**Task statement:** In the data below, the copy begins at the line containing "1090x543 pixels." and runs through the last line; repeat those lines exactly, minus the pictures.
--- Material for this task Enclosed Below ---
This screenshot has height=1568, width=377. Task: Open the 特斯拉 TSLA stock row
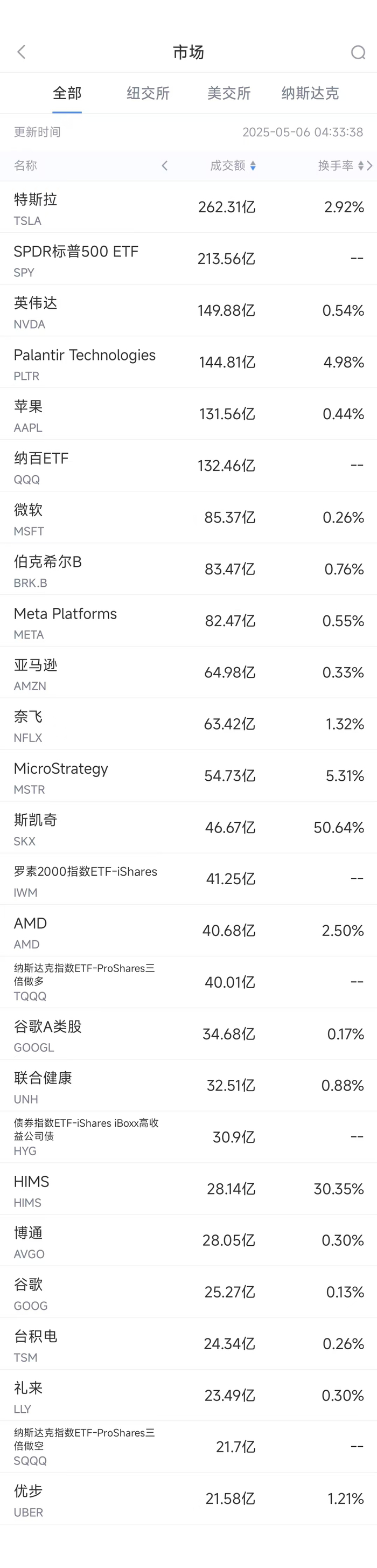pos(188,207)
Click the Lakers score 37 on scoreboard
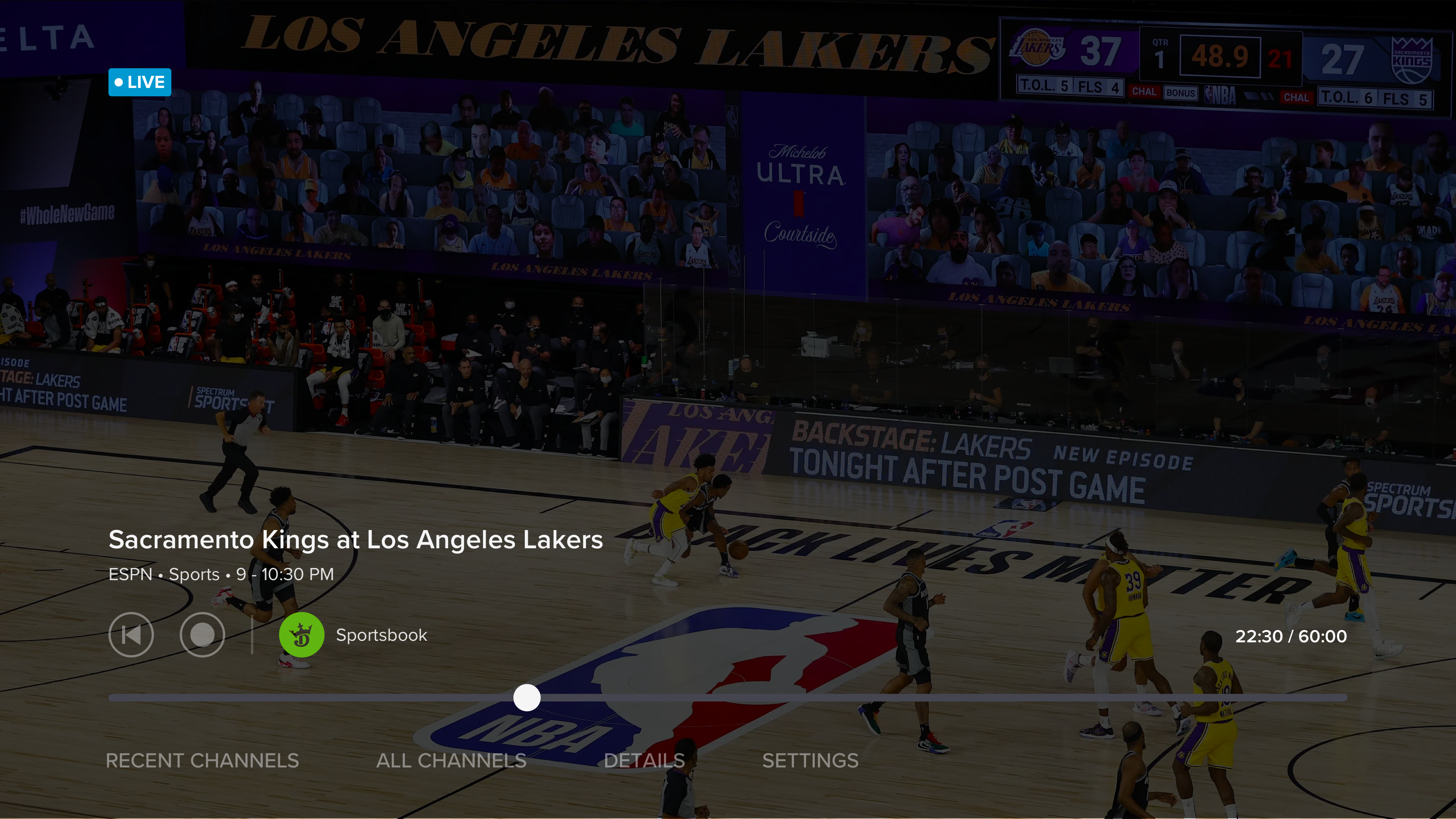 (x=1100, y=52)
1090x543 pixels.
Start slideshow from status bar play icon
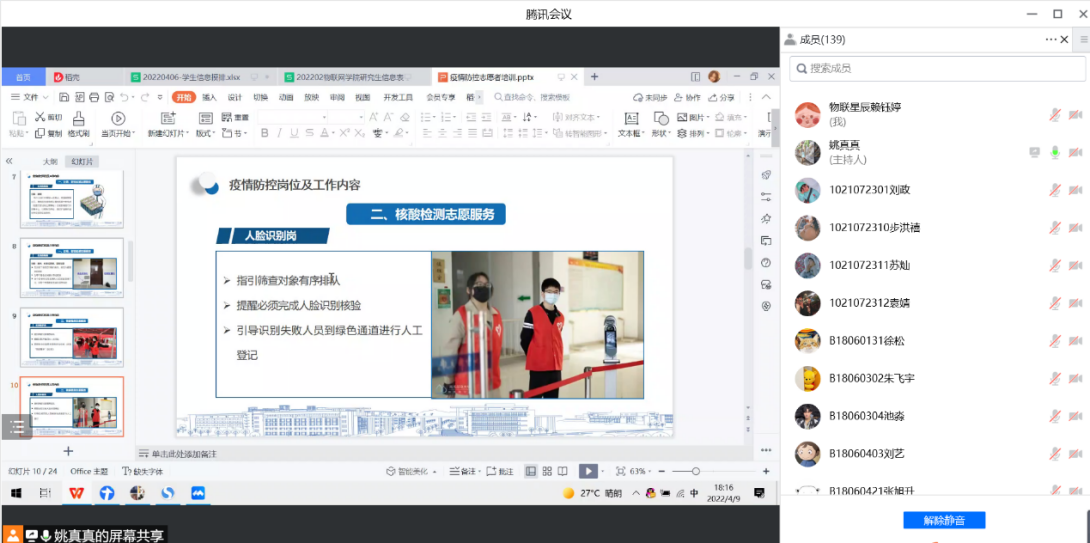tap(589, 471)
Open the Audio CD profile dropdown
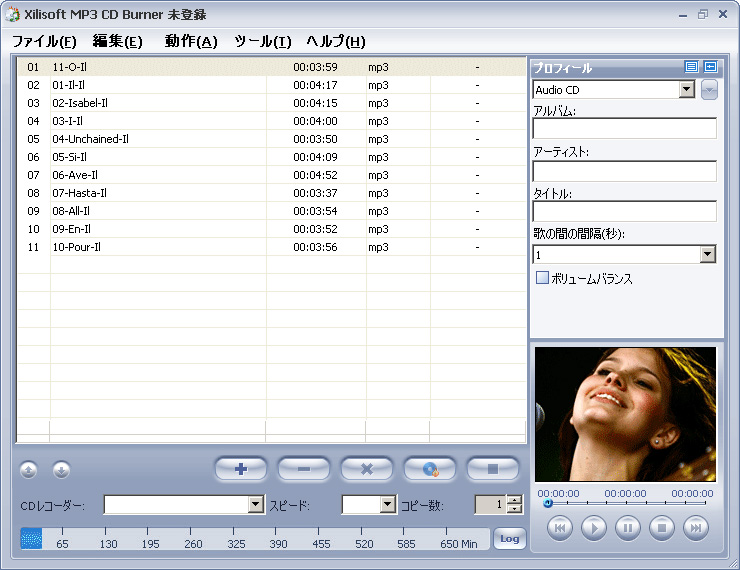 point(686,90)
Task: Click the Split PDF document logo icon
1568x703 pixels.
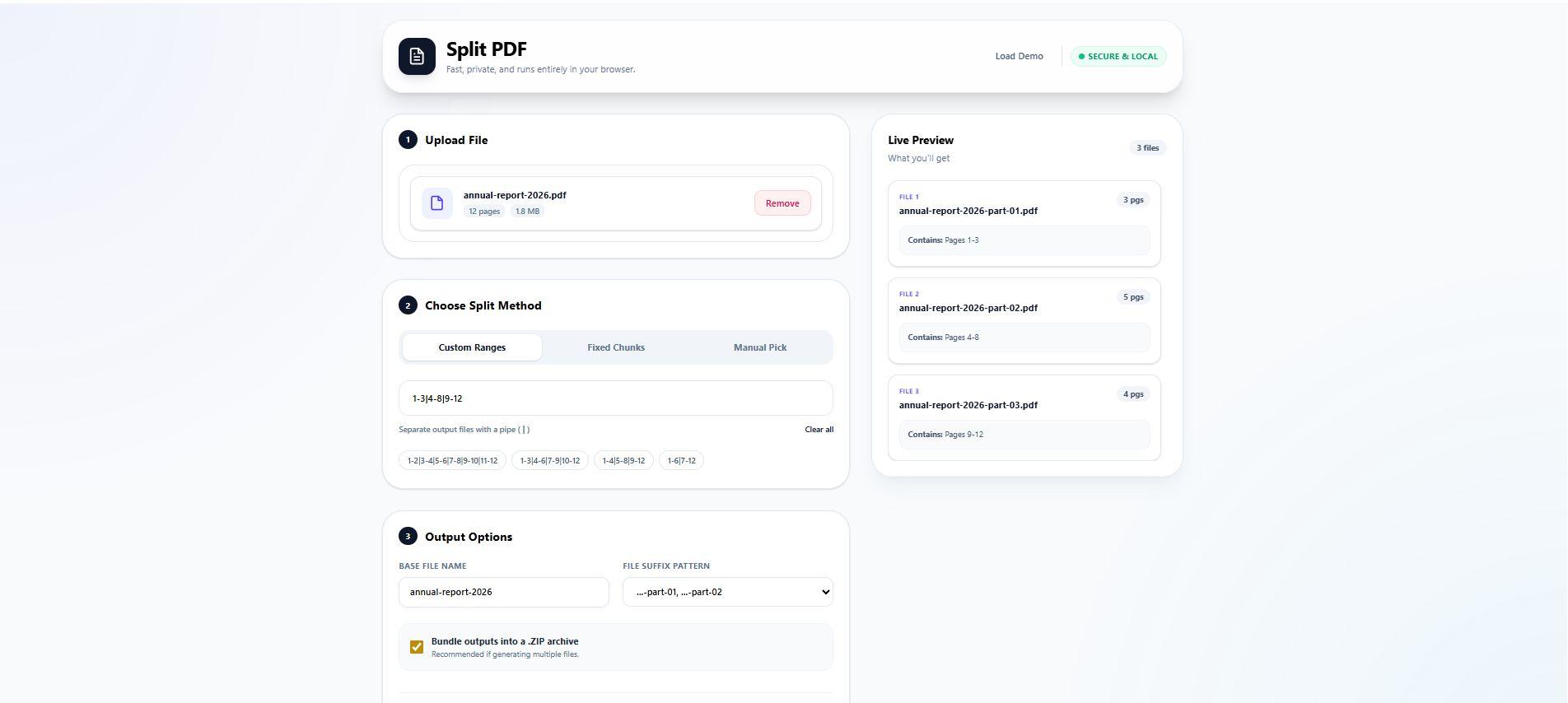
--- End of Enclosed Material for this task ---
**Response for this exercise:**
1090x543 pixels.
Start slideshow from status bar play icon
tap(589, 471)
Open the Audio CD profile dropdown
 point(686,90)
Task: Click the Split PDF document logo icon
1568x703 pixels.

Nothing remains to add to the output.